Back to Projects
RAG Memory
Python 3.13MCPOllamasqlite-vecSQLite FTS5pytestuv
Claude Code users end up with dozens of skills, subagents, and curated references scattered across `~/.claude/`. Finding the right one at the right moment becomes the bottleneck — so this MCP server exposes a single `find_resource` tool that Claude can call before solving a task from scratch. It indexes three source trees (skills, superpowers agents, curated resources), returns the best-fit matches with ready-to-use invocation hints like `Skill("name")` or `Agent(subagent_type="name")`, and runs entirely offline against a local SQLite database. No network calls, no API keys, no external services — just a discovery layer that turns a growing personal catalog into something actually searchable.
Tech Details
Python 3.13 with `uv` for dependency management. The server talks MCP over stdio (`mcp>=1.2.0`) so it drops into any MCP-aware client with one config entry. Storage is SQLite with two extensions: `sqlite-vec` for 768-dim vector search and FTS5 for full-text search, kept in a single `~/.claude/rag/memory.db` file that's trivially portable.

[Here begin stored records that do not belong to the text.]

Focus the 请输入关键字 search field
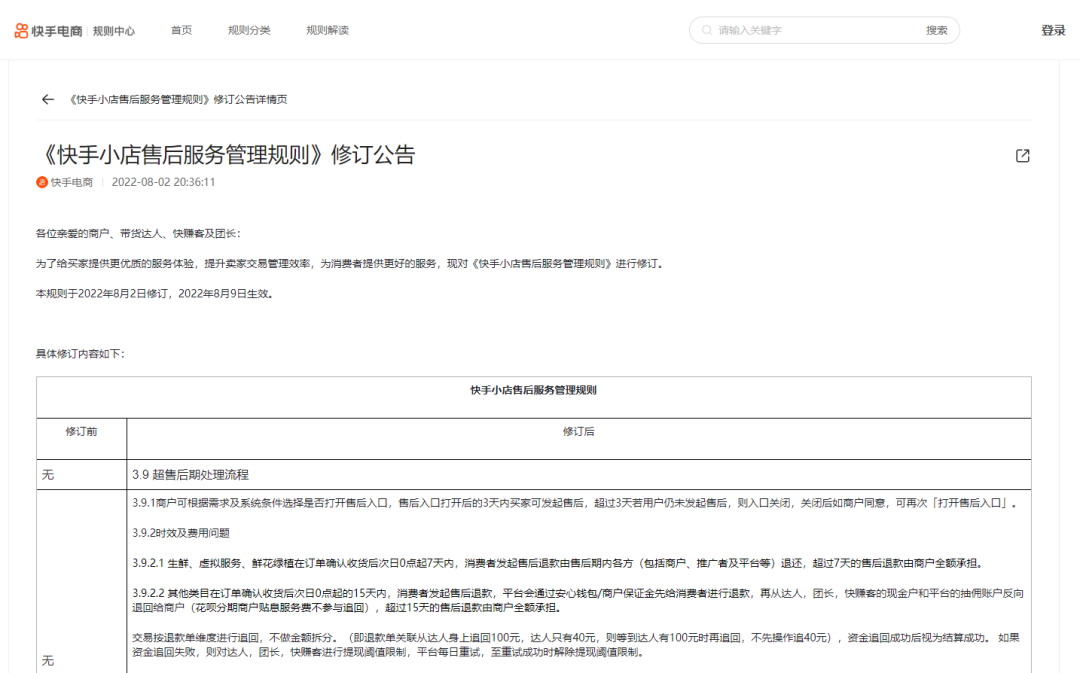The image size is (1080, 673). click(x=815, y=31)
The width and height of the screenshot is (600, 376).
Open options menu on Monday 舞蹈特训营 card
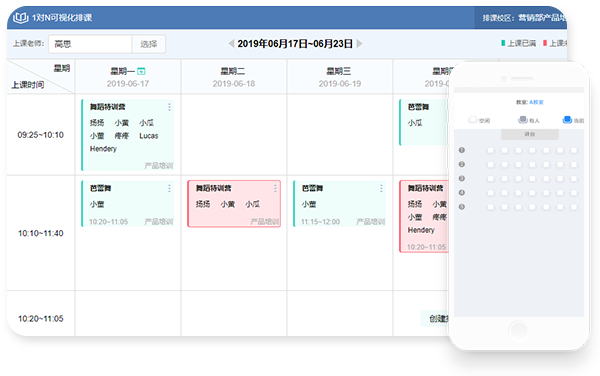point(169,107)
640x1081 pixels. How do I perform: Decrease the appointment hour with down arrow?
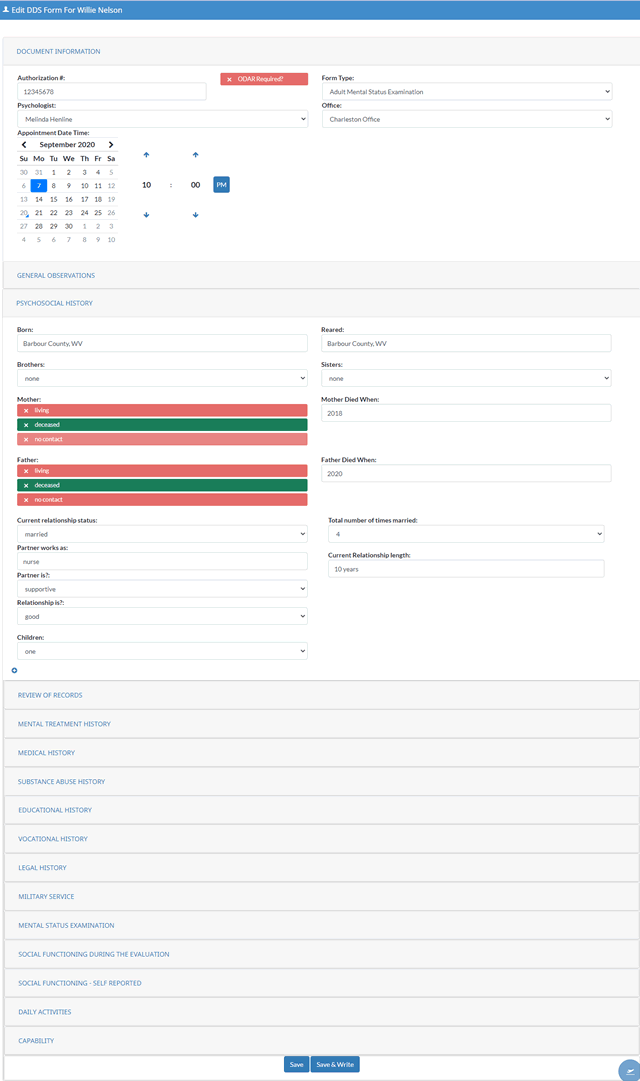coord(146,215)
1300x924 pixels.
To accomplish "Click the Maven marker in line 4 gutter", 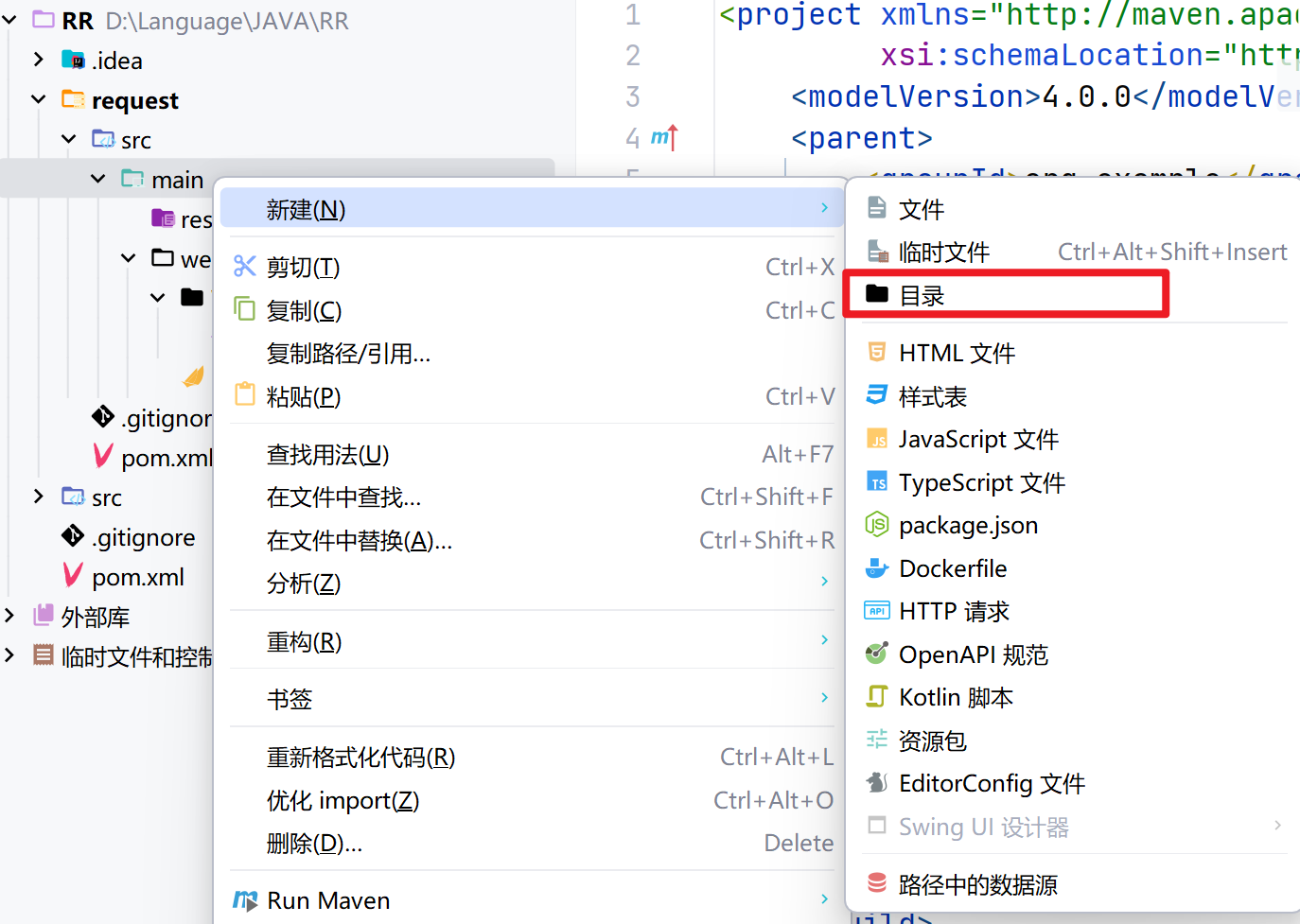I will point(664,138).
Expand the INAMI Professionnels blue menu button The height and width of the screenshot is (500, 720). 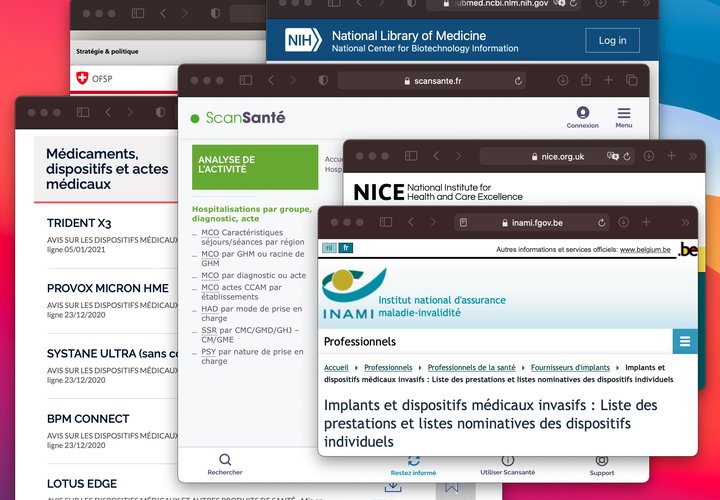(x=685, y=342)
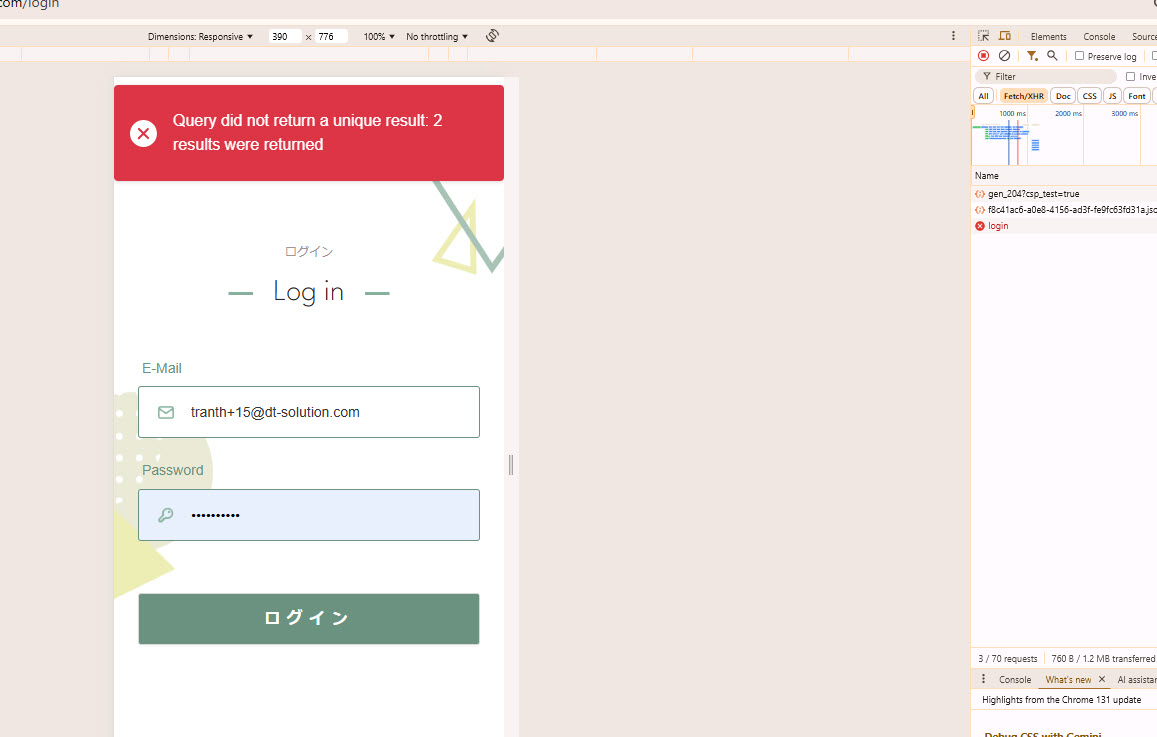Open the No throttling dropdown
The height and width of the screenshot is (737, 1157).
(437, 37)
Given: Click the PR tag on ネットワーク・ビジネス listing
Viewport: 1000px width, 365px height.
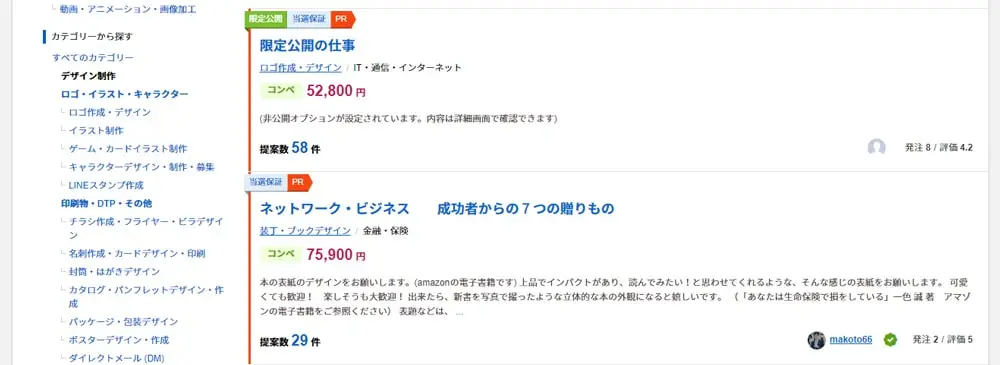Looking at the screenshot, I should 299,182.
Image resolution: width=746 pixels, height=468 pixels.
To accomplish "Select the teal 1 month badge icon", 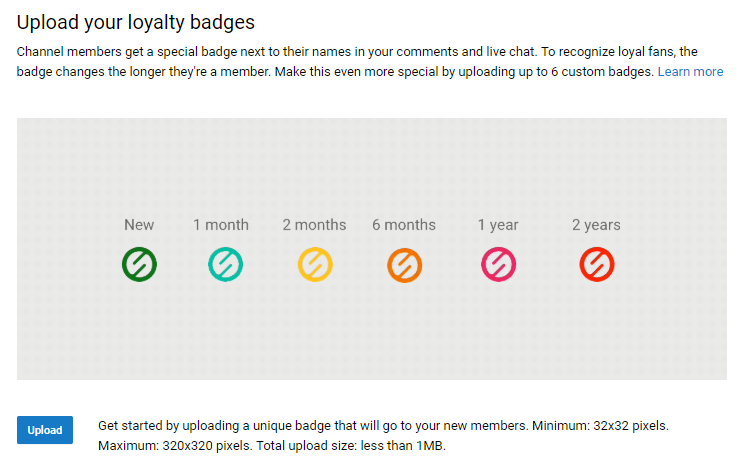I will pos(225,264).
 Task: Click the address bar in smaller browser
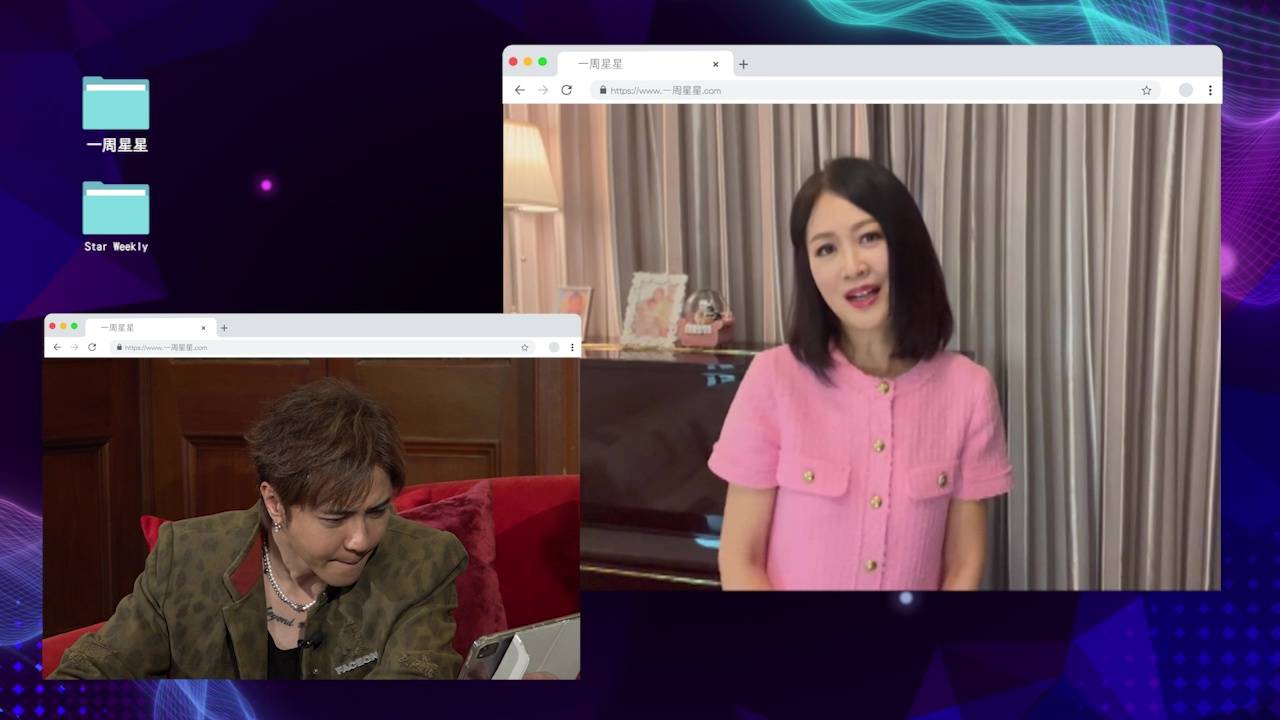[x=320, y=347]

Retrieval is hybrid. A query is embedded locally via Ollama (`nomic-embed-text`, 768-dim) and run as a cosine-distance search; the same query is tokenised and run through FTS5's BM25 ranker. The two ranked lists are merged via Reciprocal Rank Fusion (score = Σ 1 / (k + rank)), which avoids the cold-start failure mode of pure vector search — if a query happens to use the exact terms a skill's description uses, lexical match still wins, and vice versa for synonyms.
A deliberate choice: the embedding target is just `name + description + when_to_use` from each SKILL's frontmatter — never the full body. This keeps embeddings cheap, the index tiny, and the signal aligned with the discovery task. Full bodies are there if you want to read them; they don't need to be in the vector space.
Module boundaries are strict and one-way: `ollama.py` (HTTP only) → `store.py` (SQL only) → `sources.py` (filesystem parsing) → `index.py` (sync + change detection) → `search.py` (hybrid retrieval) → `server.py` (MCP plumbing). Lazy indexing on first query; a separate `rag-memory-reindex` CLI entry point does full rebuilds. Tests inject a fake embedding function so the suite runs with no network or Ollama dependency.